Lamborghini resmi meluncurkan Fenomeno Roadster, mobil konvertibel terkuat yang pernah diciptakan oleh merek Italia tersebut. Diproduksi terbatas hanya 15 unit di seluruh dunia, mobil ini bergabung dalam lini Few-Off Lamborghini yang juga mencakup versi coupé. Fenomeno Roadster juga memiliki hubungan erat dengan model hybrid Revuelto.
Peluncuran mobil ini tidak dilakukan di ajang pameran otomotif internasional, melainkan melalui acara spesial bernama Lamborghini Arena. Acara yang digelar di sirkuit Imola, Italia, ini lebih menyerupai festival eksklusif dengan sekitar 1.000 tamu yang sebagian besar merupakan pelanggan setia Lamborghini. Acara ini dimeriahkan dengan makan malam dan pertunjukan DJ, menandai pergeseran strategi pemasaran merek dalam memperkenalkan produk barunya.
Secara visual, Fenomeno Roadster memiliki kemiripan dengan coupé Fenomeno yang diluncurkan pada 2025. Namun, Roadster dilengkapi dengan paket aerodinamis khusus untuk mempertahankan stabilitas dan downforce yang sama dengan coupé. Beberapa perubahan mencakup penambahan spoiler kecil di atas kaca depan yang mengarahkan aliran udara ke kabin dan ruang mesin, serta penutup mesin berbahan karbon yang lebih datar untuk memamerkan V12 di bawahnya.
Menurut Mitja Borkert, Kepala Desain Lamborghini, pengangkatan posisi mesin menjadi elemen kunci dalam desain Roadster. "Mesin V12 semakin langka di industri otomotif. Sementara kompetitor memilih downsizing atau turbocharging, kami tetap mempertahankan mesin V12 yang telah teruji," ujarnya.
Fenomeno Roadster dibekali mesin hybrid yang terdiri dari V12 6,5 liter aspirasi alami, tiga motor listrik (dua di depan dan satu di belakang), serta baterai lithium-ion berkapasitas 7 kWh. V12 tunggal mampu menghasilkan 835 tenaga kuda pada 9.250 rpm dan torsi 535 lb-ft pada 6.750 rpm. Dengan sistem hybrid, total tenaga yang dihasilkan mencapai 1.065 tenaga kuda, menjadikannya mobil konvertibel terkuat Lamborghini sepanjang sejarah.
Performa akselerasi juga mencengangkan. Dari posisi diam, mobil ini mampu mencapai 100 km/jam dalam 2,4 detik. Kecepatan 200 km/jam dapat dicapai dalam 6,8 detik, dengan kecepatan maksimal 340 km/jam. Rem karbon-keramik berukuran besar yang terlihat di antara velg racing 21 inci depan dan 22 inci belakang, serta suspensi manual yang dapat disetel, membuatnya nyaman digunakan di jalan raya maupun sirkuit balap.

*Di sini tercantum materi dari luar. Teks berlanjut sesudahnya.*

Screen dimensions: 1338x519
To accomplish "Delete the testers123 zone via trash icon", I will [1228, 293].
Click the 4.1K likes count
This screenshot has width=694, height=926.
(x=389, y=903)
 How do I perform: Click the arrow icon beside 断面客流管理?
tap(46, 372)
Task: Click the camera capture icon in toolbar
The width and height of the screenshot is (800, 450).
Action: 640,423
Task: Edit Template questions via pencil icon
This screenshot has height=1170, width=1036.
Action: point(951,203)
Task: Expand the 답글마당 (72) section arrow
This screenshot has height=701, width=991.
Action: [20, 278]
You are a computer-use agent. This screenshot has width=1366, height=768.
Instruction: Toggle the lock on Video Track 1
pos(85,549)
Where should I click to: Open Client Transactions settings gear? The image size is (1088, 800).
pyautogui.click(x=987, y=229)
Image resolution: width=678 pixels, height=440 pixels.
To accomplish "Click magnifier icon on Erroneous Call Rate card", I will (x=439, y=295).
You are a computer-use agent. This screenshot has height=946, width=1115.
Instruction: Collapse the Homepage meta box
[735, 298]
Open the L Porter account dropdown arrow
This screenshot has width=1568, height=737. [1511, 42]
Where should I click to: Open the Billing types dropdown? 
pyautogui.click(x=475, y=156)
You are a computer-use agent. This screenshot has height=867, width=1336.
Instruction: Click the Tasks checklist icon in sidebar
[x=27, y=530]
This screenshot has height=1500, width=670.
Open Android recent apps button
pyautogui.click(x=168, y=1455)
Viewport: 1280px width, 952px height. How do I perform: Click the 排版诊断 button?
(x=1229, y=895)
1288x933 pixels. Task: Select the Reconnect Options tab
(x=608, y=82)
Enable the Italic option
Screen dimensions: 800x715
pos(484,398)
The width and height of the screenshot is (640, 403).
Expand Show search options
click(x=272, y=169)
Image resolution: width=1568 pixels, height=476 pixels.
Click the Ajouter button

Lamborghini semakin gencar terlibat dalam dunia balap dalam beberapa tahun terakhir, terutama melalui program GT3. Pembelajaran dari kompetisi ini turut diaplikasikan pada Fenomeno Roadster. Selain itu, mobil ini juga dilengkapi teknologi canggih seperti sensor 6D yang terintegrasi dalam sistem elektronik kompleks. Sensor ini mampu mengukur akselerasi vertikal, lateral, longitudinal, serta kecepatan sudut (roll, pitch, dan yaw) untuk meningkatkan pengendalian dan keselamatan.